Hilfen für Kultur verlängert

Anträge bis Ende 2022 möglich

Schwerin – Kultureinrichtungen in Mecklenburg-Vorpommern können auch über das Ende des Jahres 2021 hinaus Förderungen aus dem MV-Schutzfonds erhalten. Davon profitieren sowohl Träger gemeinnütziger Projekte, die eine regelmäßige Förderung des Landes erhalten als auch solche, die keine regelmäßige Förderung bekommen. Die Förderung ist bis zum 31. Dezember 2022 verlängert.

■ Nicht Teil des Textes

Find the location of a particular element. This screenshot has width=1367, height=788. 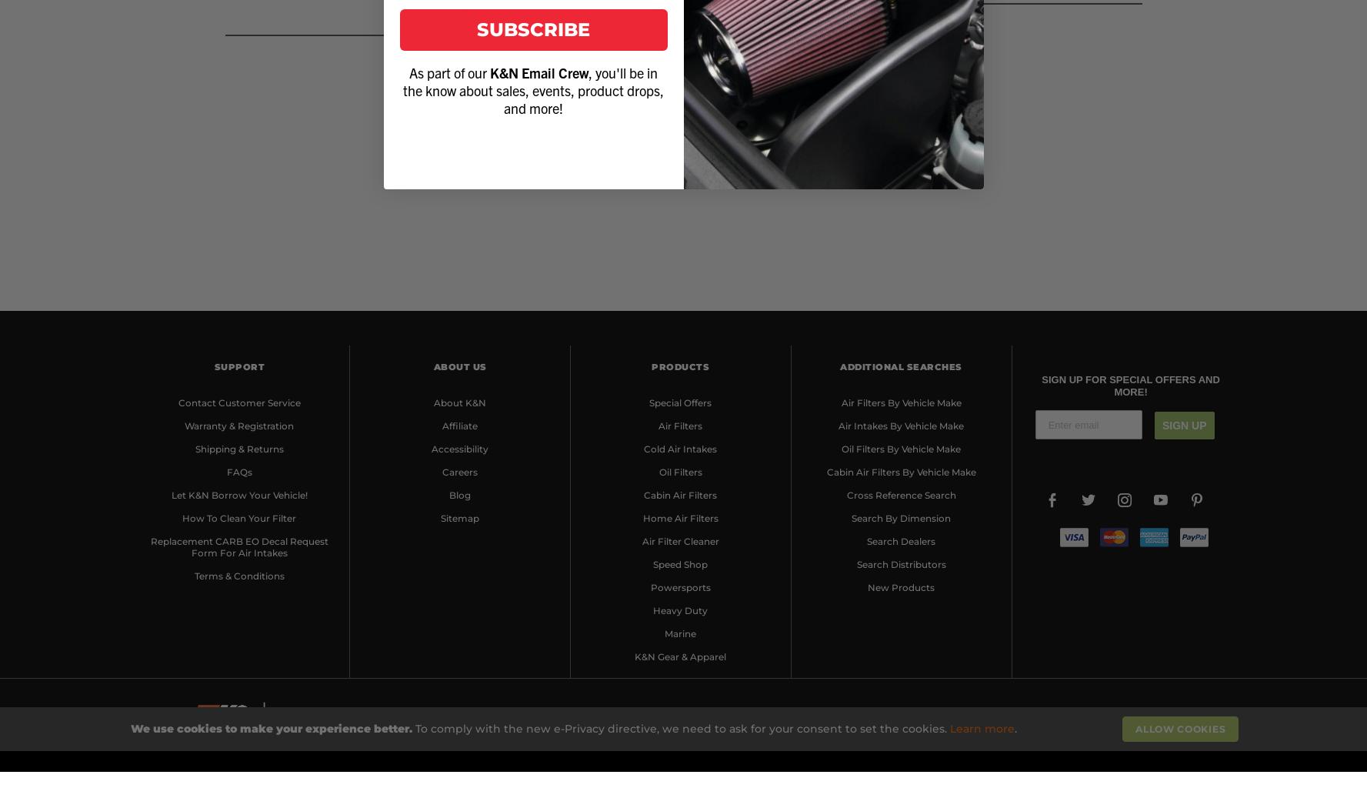

'Let K&N Borrow Your Vehicle!' is located at coordinates (238, 494).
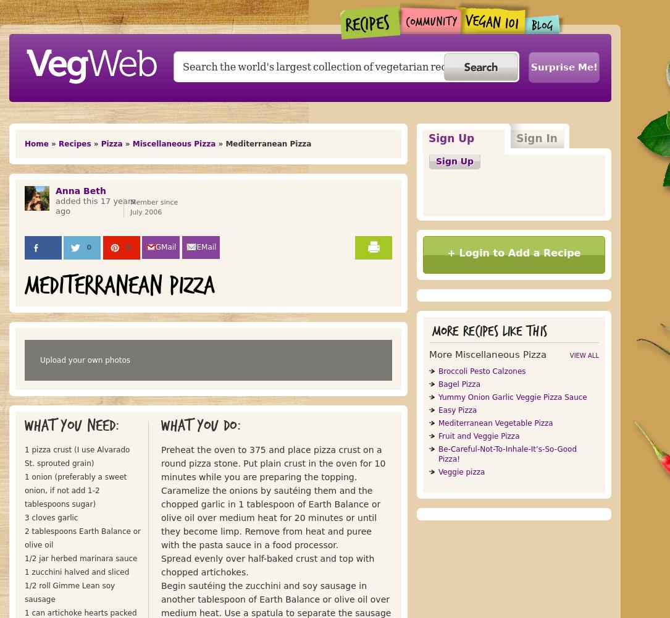 The height and width of the screenshot is (618, 670). Describe the element at coordinates (263, 143) in the screenshot. I see `'» Mediterranean Pizza'` at that location.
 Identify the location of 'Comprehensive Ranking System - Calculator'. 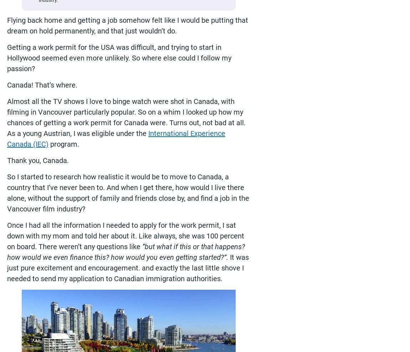
(57, 317).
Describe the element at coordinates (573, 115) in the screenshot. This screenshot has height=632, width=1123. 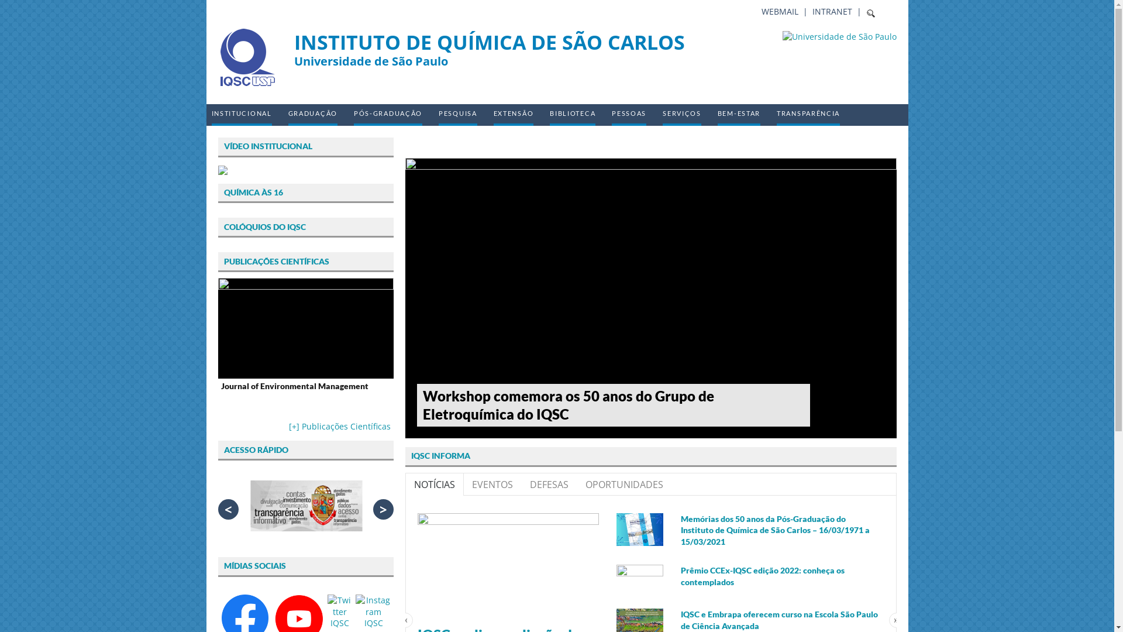
I see `'BIBLIOTECA'` at that location.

„Die Kulturszene war und ist erheblich von der Corona-Krise betroffen. In vielen Kultureinrichtungen machen sich die Folgen der Corona-Krise erst jetzt oder in naher Zukunft bemerkbar“, sagte Kulturministerin Bettina Martin. „Es ist wichtig, dass sie auch im kommenden Jahr von den Hilfen des Landes profitieren können. Wir verlängern deshalb die Hilfen um ein weiteres Jahr, um damit die längerfristigen Auswirkungen besser abzufedern und dafür zu sorgen, die lebendige Kulturlandschaft Mecklenburg-Vorpommerns zu stärken.“

Ebenso werden die Zuwendungen für die so genannte Säule 7 des MV-Schutzfonds Kultur verlängert. Das kommt allen kulturellen Einrichtungen zugute, die bislang eine Förderung des Bundes aus dem Programm NEUSTART Kultur erhalten haben und einen Eigenanteil aufbringen müssen. Die 7. Säule des MV-Schutzfonds Kultur ermöglicht den Empfängerinnen und Empfängern die Refinanzierung dieses Eigenanteils, sodass Künstlerinnen, Künstler oder Kultureinrichtungen mit ihrem Antrag auf Bundesmittel nicht scheitern, weil sie den Eigenanteil nicht aufbringen können.

Die entsprechenden Anträge können beim Landesförderinstitut (LFI) gestellt werden. Bislang hat das LFI rund 10,7 Mio. Euro aus dem MV-Schutzfonds für Kultureinrichtungen und Kulturschaffende bewilligt.

Die Landesregierung unterstützt in der Corona-Krise Künstlerinnen, Künstler, Kulturschaffende, Träger der allgemeinen und politischen Weiterbildung sowie Gedenkstätten. Die Hilfen sind Teil des MV-Schutzfonds des Landes. Hatte der MV-Schutzfonds Kultur zunächst den Fokus auf die Zeit der Schließung von Einrichtungen und der massiven Einschränkungen von Kunst und Kultur gerichtet, so unterstützt er Kulturschaffende und Träger mittlerweile gleichermaßen während der Phase der Wiedereröffnung und Wiederinbetriebnahme von Einrichtungen sowie der Wiederaufnahme von Veranstaltungen.